Task brief » Each line of the listing below should come back exactly as it is.

Dataset content »
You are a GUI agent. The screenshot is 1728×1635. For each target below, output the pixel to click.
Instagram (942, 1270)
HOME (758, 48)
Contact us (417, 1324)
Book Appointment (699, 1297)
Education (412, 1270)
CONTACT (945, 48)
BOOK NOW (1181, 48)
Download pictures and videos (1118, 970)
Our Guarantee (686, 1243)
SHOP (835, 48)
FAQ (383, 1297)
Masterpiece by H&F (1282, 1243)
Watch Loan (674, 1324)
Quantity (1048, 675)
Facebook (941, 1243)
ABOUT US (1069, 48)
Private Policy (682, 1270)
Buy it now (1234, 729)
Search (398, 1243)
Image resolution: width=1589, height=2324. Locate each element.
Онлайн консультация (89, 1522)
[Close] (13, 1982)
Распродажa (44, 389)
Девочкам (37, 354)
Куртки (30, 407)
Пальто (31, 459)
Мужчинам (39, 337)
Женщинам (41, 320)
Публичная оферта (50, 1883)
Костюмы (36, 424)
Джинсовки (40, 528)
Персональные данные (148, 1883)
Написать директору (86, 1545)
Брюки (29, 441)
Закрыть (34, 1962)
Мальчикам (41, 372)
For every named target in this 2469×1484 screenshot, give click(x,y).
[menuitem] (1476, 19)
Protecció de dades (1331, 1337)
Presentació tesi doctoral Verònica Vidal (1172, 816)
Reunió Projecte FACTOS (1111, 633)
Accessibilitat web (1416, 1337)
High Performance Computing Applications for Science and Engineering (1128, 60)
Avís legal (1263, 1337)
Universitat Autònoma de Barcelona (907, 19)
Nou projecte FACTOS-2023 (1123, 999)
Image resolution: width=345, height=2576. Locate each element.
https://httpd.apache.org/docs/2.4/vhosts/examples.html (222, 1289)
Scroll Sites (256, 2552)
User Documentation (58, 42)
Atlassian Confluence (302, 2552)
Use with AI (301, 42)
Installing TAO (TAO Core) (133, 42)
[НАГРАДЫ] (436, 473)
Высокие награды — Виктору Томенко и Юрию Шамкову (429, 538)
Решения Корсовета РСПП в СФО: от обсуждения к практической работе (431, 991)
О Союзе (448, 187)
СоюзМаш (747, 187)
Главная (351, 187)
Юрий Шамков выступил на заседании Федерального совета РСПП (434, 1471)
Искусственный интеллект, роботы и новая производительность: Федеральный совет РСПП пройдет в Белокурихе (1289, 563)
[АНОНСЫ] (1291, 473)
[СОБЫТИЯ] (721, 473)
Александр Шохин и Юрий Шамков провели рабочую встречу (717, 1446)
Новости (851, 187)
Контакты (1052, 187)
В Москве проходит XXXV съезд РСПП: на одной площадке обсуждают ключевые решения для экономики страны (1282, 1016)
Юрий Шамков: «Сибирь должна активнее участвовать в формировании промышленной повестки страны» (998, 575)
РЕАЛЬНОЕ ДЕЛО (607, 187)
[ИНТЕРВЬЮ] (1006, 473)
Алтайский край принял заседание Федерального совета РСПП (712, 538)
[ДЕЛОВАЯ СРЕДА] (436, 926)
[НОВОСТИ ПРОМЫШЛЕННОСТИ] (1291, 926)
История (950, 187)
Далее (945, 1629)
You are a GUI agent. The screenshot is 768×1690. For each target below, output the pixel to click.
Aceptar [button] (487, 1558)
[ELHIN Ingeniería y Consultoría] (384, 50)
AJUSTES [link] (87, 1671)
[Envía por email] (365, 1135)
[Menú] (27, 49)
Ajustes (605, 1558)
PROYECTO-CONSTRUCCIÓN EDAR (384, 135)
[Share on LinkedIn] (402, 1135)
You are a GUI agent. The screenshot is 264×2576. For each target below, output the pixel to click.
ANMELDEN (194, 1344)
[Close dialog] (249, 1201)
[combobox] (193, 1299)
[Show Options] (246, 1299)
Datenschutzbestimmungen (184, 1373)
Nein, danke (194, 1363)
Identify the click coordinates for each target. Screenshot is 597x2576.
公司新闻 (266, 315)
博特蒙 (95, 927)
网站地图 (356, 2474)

Problem solution »
You are a GUI agent. The screenshot is 1728×1635. For each target below, output the pixel to click.
Instagram (942, 1270)
HOME (758, 48)
Contact us (417, 1324)
Book Appointment (699, 1297)
Education (412, 1270)
CONTACT (945, 48)
BOOK NOW (1181, 48)
Download pictures and videos (1118, 970)
Our Guarantee (686, 1243)
SHOP (835, 48)
FAQ (383, 1297)
Masterpiece by H&F (1282, 1243)
Watch Loan (674, 1324)
Quantity (1048, 675)
Facebook (941, 1243)
ABOUT US (1069, 48)
Private Policy (682, 1270)
Buy it now (1234, 729)
Search (398, 1243)
Image resolution: width=1589, height=2324. Locate each element.
Онлайн консультация (89, 1522)
[Close] (13, 1982)
Распродажa (44, 389)
Девочкам (37, 354)
Куртки (30, 407)
Пальто (31, 459)
Мужчинам (39, 337)
Женщинам (41, 320)
Публичная оферта (50, 1883)
Костюмы (36, 424)
Джинсовки (40, 528)
Персональные данные (148, 1883)
Написать директору (86, 1545)
Брюки (29, 441)
Закрыть (34, 1962)
Мальчикам (41, 372)
For every named target in this 2469×1484 screenshot, give click(x,y).
[menuitem] (1476, 19)
Protecció de dades (1331, 1337)
Presentació tesi doctoral Verònica Vidal (1172, 816)
Reunió Projecte FACTOS (1111, 633)
Accessibilitat web (1416, 1337)
High Performance Computing Applications for Science and Engineering (1128, 60)
Avís legal (1263, 1337)
Universitat Autònoma de Barcelona (907, 19)
Nou projecte FACTOS-2023 (1123, 999)
Image resolution: width=345, height=2576. Locate each element.
https://httpd.apache.org/docs/2.4/vhosts/examples.html (222, 1289)
Scroll Sites (256, 2552)
User Documentation (58, 42)
Atlassian Confluence (302, 2552)
Use with AI (301, 42)
Installing TAO (TAO Core) (133, 42)
[НАГРАДЫ] (436, 473)
Высокие награды — Виктору Томенко и Юрию Шамкову (429, 538)
Решения Корсовета РСПП в СФО: от обсуждения к практической работе (431, 991)
О Союзе (448, 187)
СоюзМаш (747, 187)
Главная (351, 187)
Юрий Шамков выступил на заседании Федерального совета РСПП (434, 1471)
Искусственный интеллект, роботы и новая производительность: Федеральный совет РСПП пройдет в Белокурихе (1289, 563)
[АНОНСЫ] (1291, 473)
[СОБЫТИЯ] (721, 473)
Александр Шохин и Юрий Шамков провели рабочую встречу (717, 1446)
Новости (851, 187)
Контакты (1052, 187)
В Москве проходит XXXV съезд РСПП: на одной площадке обсуждают ключевые решения для экономики страны (1282, 1016)
Юрий Шамков: «Сибирь должна активнее участвовать в формировании промышленной повестки страны» (998, 575)
РЕАЛЬНОЕ ДЕЛО (607, 187)
[ИНТЕРВЬЮ] (1006, 473)
Алтайский край принял заседание Федерального совета РСПП (712, 538)
[ДЕЛОВАЯ СРЕДА] (436, 926)
[НОВОСТИ ПРОМЫШЛЕННОСТИ] (1291, 926)
История (950, 187)
Далее (945, 1629)
You are a GUI agent. The screenshot is 768×1690. For each target below, output the pixel to click.
Aceptar [button] (487, 1558)
[ELHIN Ingeniería y Consultoría] (384, 50)
AJUSTES [link] (87, 1671)
[Envía por email] (365, 1135)
[Menú] (27, 49)
Ajustes (605, 1558)
PROYECTO-CONSTRUCCIÓN EDAR (384, 135)
[Share on LinkedIn] (402, 1135)
You are a GUI agent. The screenshot is 264×2576. For each target below, output the pixel to click.
ANMELDEN (194, 1344)
[Close dialog] (249, 1201)
[combobox] (193, 1299)
[Show Options] (246, 1299)
Datenschutzbestimmungen (184, 1373)
Nein, danke (194, 1363)
Identify the click coordinates for each target. Screenshot is 597x2576.
公司新闻 (266, 315)
博特蒙 (95, 927)
网站地图 (356, 2474)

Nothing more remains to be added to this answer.